Collected data:
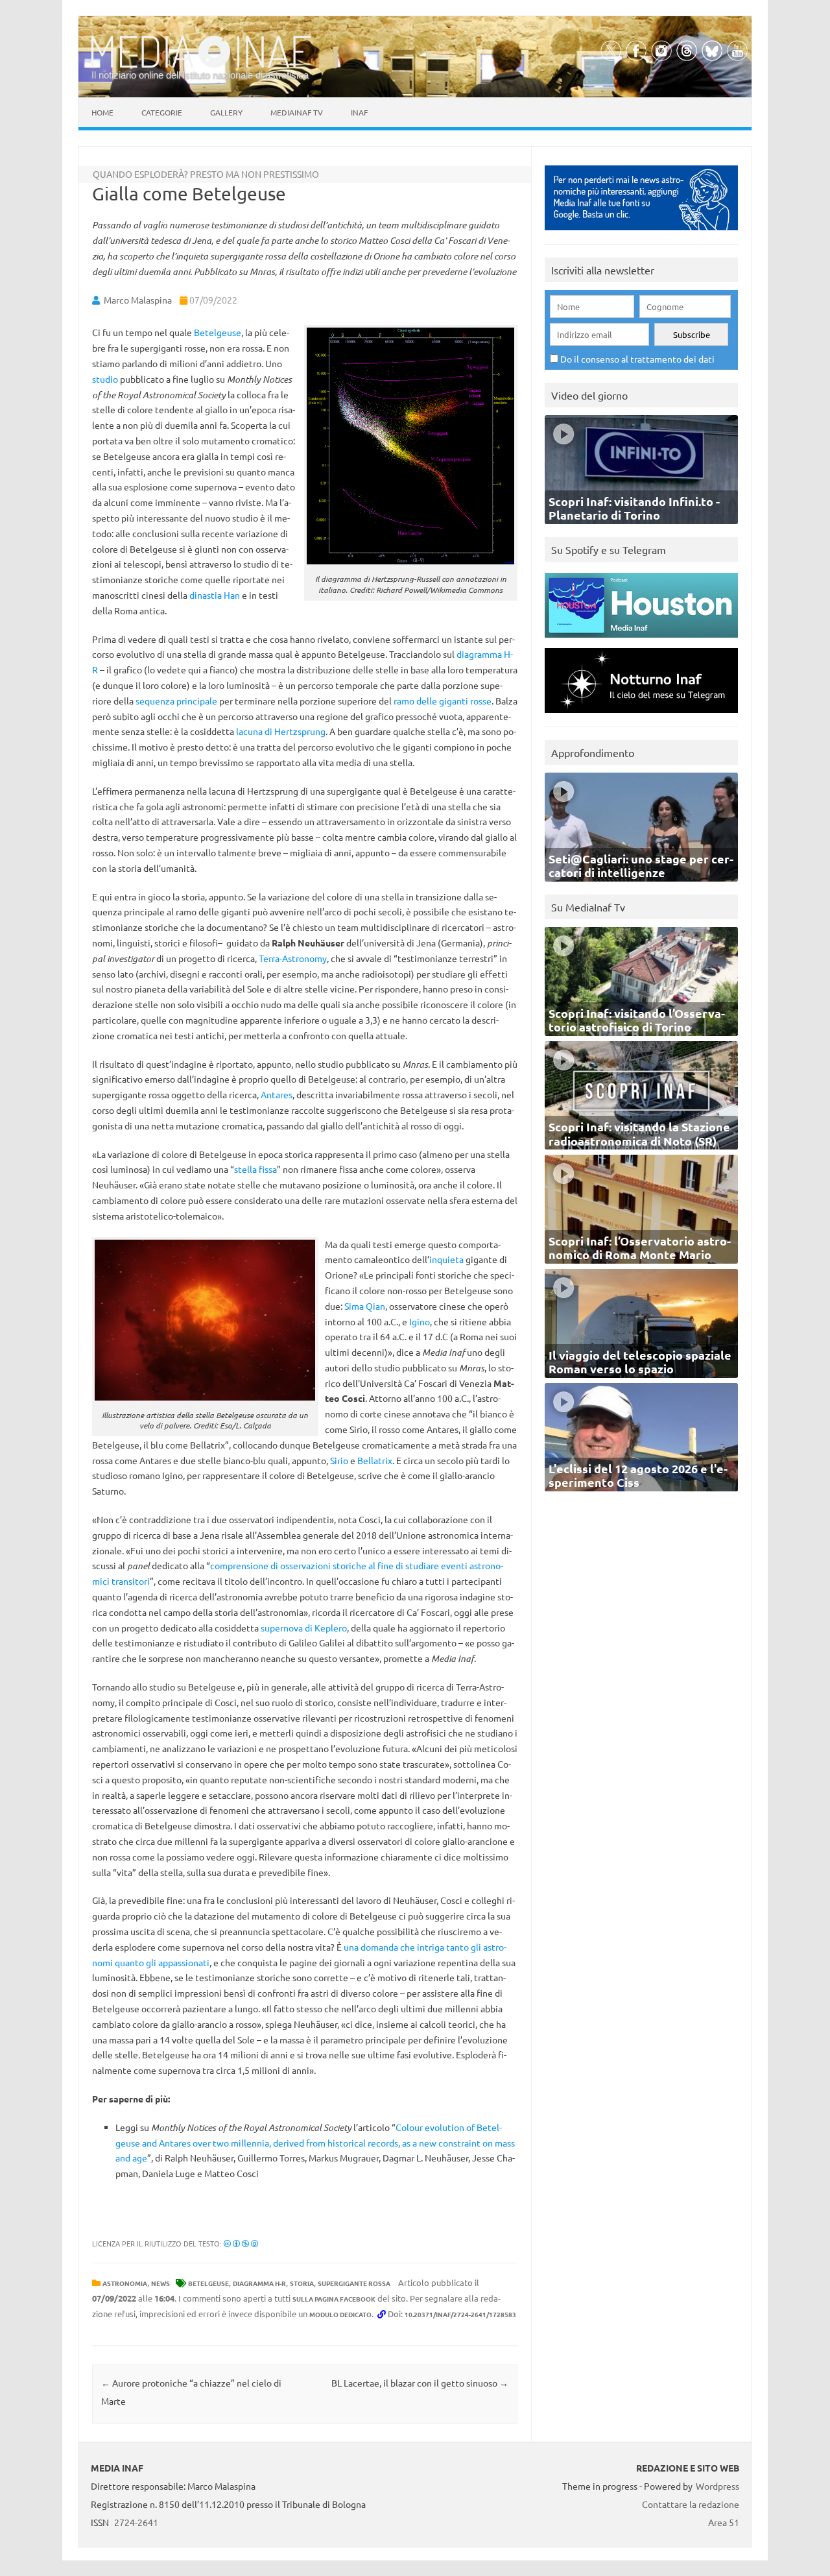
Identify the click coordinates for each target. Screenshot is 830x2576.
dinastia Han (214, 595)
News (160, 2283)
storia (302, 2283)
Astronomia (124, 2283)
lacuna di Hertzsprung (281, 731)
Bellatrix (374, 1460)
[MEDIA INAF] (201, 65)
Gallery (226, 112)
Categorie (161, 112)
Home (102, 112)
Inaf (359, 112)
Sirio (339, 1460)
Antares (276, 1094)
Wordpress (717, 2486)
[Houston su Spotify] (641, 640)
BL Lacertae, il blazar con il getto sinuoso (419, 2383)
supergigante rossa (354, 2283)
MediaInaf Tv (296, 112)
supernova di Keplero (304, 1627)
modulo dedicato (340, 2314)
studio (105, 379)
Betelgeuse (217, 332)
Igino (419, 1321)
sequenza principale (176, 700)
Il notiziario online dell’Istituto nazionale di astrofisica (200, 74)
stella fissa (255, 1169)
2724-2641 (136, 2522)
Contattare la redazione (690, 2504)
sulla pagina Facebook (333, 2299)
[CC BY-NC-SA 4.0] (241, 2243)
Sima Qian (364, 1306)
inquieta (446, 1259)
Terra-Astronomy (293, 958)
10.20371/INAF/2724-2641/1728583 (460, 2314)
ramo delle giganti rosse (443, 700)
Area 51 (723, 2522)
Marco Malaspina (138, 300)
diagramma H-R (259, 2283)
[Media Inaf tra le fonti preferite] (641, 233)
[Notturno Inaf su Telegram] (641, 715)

### What is being asked
If any image appears in the entries, omit it and return the rest verbatim.

### Task response
Identify the click coordinates for each target. Screenshot is 830x2576.
dinastia Han (214, 595)
News (160, 2283)
storia (302, 2283)
Astronomia (124, 2283)
lacuna di Hertzsprung (281, 731)
Bellatrix (374, 1460)
[MEDIA INAF] (201, 65)
Gallery (226, 112)
Categorie (161, 112)
Home (102, 112)
Inaf (359, 112)
Sirio (339, 1460)
Antares (276, 1094)
Wordpress (717, 2486)
[Houston su Spotify] (641, 640)
BL Lacertae, il blazar con il getto sinuoso (419, 2383)
supergigante rossa (354, 2283)
MediaInaf Tv (296, 112)
supernova di Keplero (304, 1627)
modulo dedicato (340, 2314)
studio (105, 379)
Betelgeuse (217, 332)
Igino (419, 1321)
sequenza principale (176, 700)
Il notiziario online dell’Istituto nazionale di astrofisica (200, 74)
stella fissa (255, 1169)
2724-2641 (136, 2522)
Contattare la redazione (690, 2504)
sulla pagina Facebook (333, 2299)
[CC BY-NC-SA 4.0] (241, 2243)
Sima Qian (364, 1306)
inquieta (446, 1259)
Terra-Astronomy (293, 958)
10.20371/INAF/2724-2641/1728583 (460, 2314)
ramo delle giganti rosse (443, 700)
Area 51 (723, 2522)
Marco Malaspina (138, 300)
diagramma H-R (259, 2283)
[Media Inaf tra le fonti preferite] (641, 233)
[Notturno Inaf su Telegram] (641, 715)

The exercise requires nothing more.